We hope that this summary has shone some light on the new 226 page Australian Dietary Guidelines 2013, especially from a weight management perspective. They clarify some issues and also leave some big questions.

At dietflex, we have learnt that “One diet does not suit every body” and that a process that works with your body to develop an individual dietary regime works best and is most sustainable.

We’re pleased to read the words “Multi-component interventions that address all three areas (dietary pattern, physical activity and behavioural change) are more effective than those that address only one or two.” That’s what we promote.

We hope that those that read this will have greater confidence to start or continue their weight loss journey with a dietflex coach. We’ll continue to stay abreast of the latest research so that our programs and their delivery are always at the cutting edge of effectiveness, wellness-promoting and sustainability.

The comments from clients doing our weight loss program typically fall into two groups:

  1. “I was mainly interested in learning how to eat better in order to improve my health and avoid future illness. Not only do I feel much better, my weight loss has been a welcome side effect.”
  2. “I was mainly interested in getting my weight down, having tried loads of diet and exercise programs. Not only did my weight come down, but I feel so much better. I thought that how I used to feel was ‘normal’. I now know that it wasn’t.”

Your comments are welcome. Please feel free to share this post with your friends. Print it out. Send them an email link, or post it on Facebook or Twitter. Let us know if you’d like to meet one of our dietflex coaches to learn about the dietflex program – either face to face or online.

We wish you the best of health,

Jamie Hayes

  • Casey Conrad says:

    Jamie,

    Great job in outlining the pros and cons as concisely as you could possibly narrow down 266+ pages.

    We we both know from years of being in the weight loss industry, the equation is not complicated, it is the execution that people fail at.
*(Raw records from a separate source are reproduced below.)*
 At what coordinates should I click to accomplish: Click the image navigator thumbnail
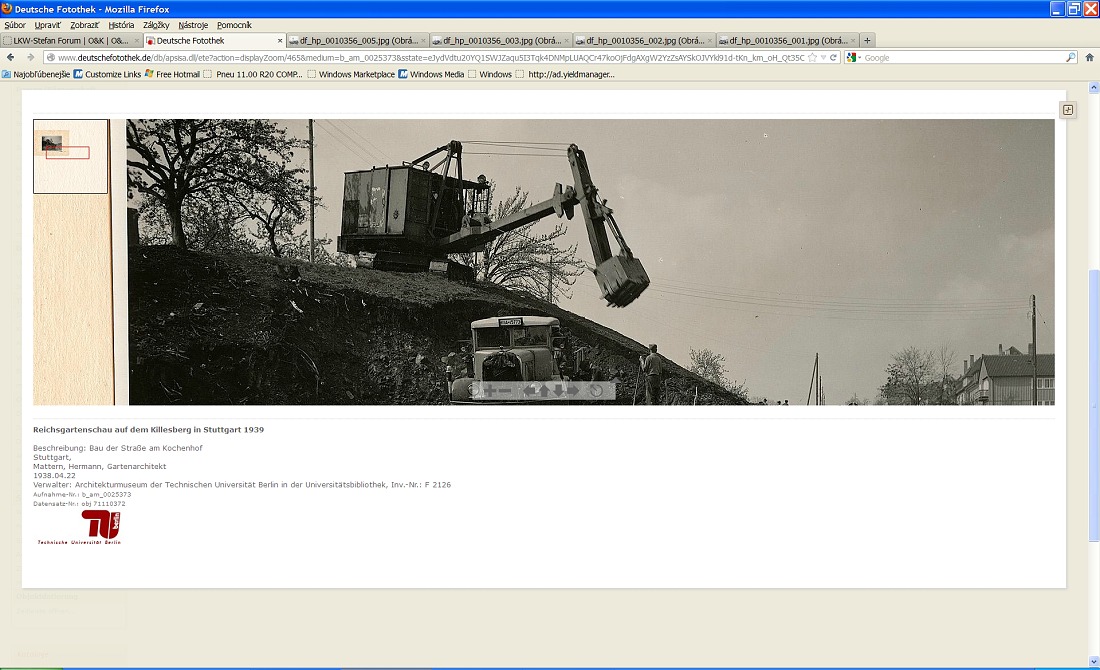(x=70, y=156)
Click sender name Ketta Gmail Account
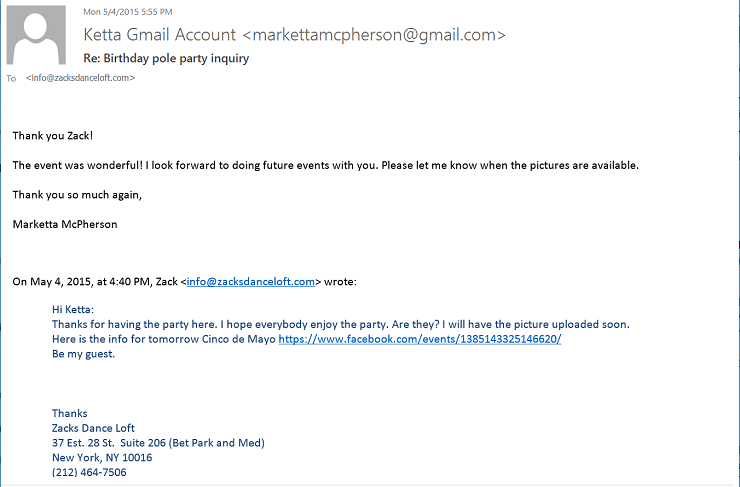This screenshot has width=740, height=487. (160, 34)
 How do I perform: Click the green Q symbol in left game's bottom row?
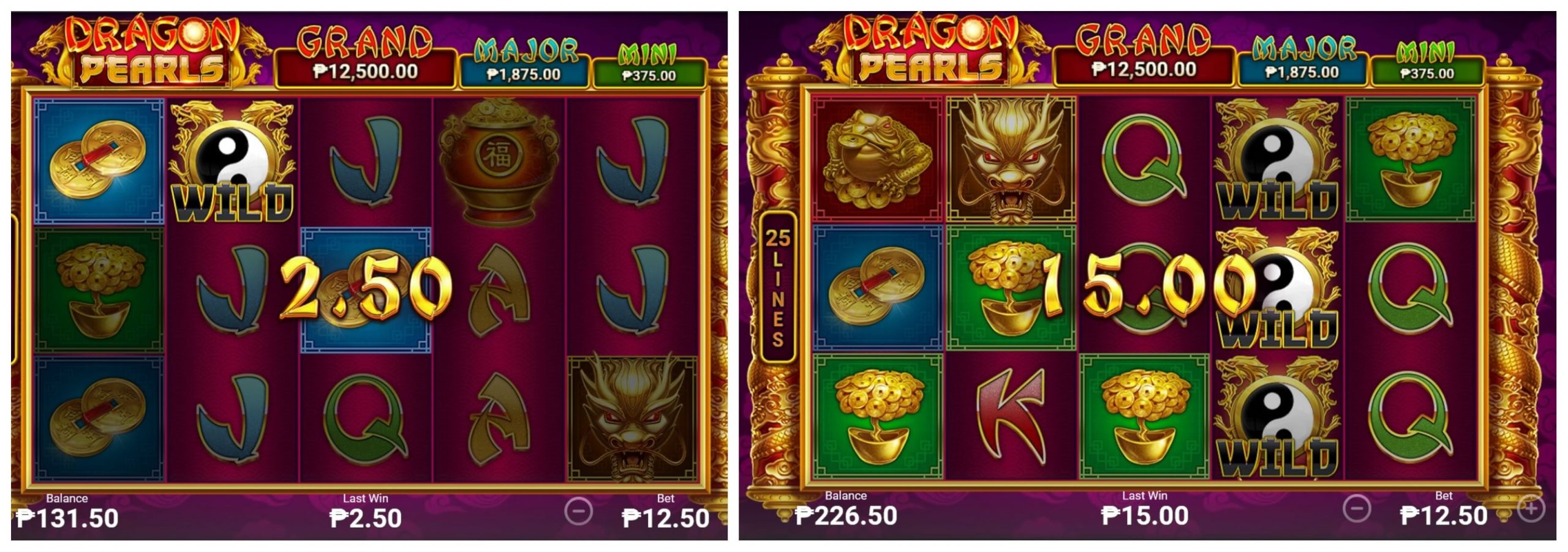[365, 419]
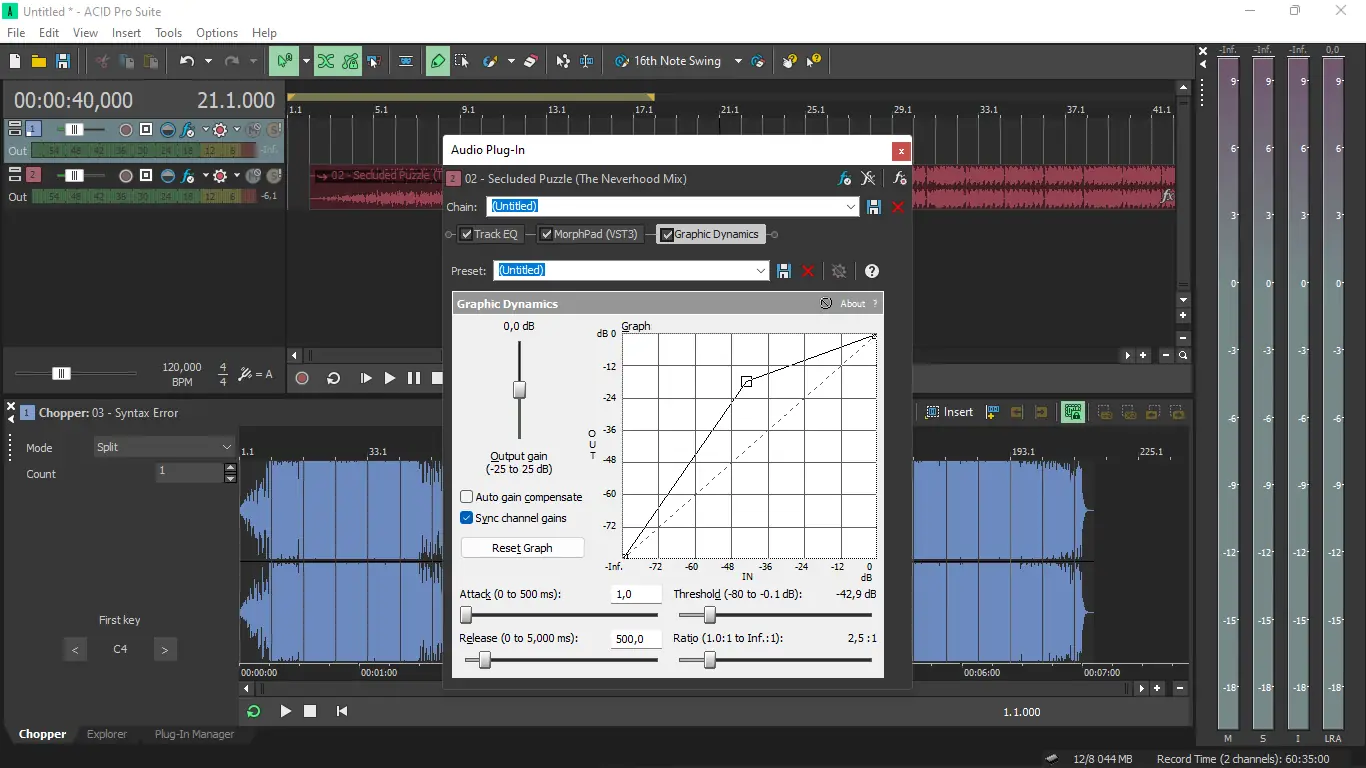
Task: Open the Options menu
Action: tap(217, 32)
    My suggestion is that as a leader in the battle against obesity in Australia you now take your points, break them down into even smaller bits and create a community of people who want to truly make a difference by getting this information into the hands of parents across the country. Not a small task but then again, everyone needs a BHAG.

  • Jamie Hayes says:

    Thanks Casey,

    As always you make great suggestions – adding to my to do list!

    I’ll keep you posted.

    Jamie

  • Tim Michael says:

    Well done, Jamie.
    Great analysis.
    Obesity is now reaching epidemic proportions in Australia and this is the wake-up call we all need.
    Hopefully your dietflex program will now help Australians win the battle of the bulge.
    Keep up the good work.

  • Greg Hurst says:

    Hi Jamie

    This was a very informative summary. You and your team are definitely on top of the current agenda of healthy eating and healthy weight loss. Yes, the guidelines are an improvement but they will always suffer from the inertia of peer reviewed research and institutional agreement. In and of itself this is not a bad thing as it limits careering from one idea or trend to the next. However, it does emphasise the benefit of the good work conducted by yourself and others who continue to push for a rethink of ‘known wisdom’ and are able to innovate in a timely manner as and when quality information comes to hand. Keep up the good work.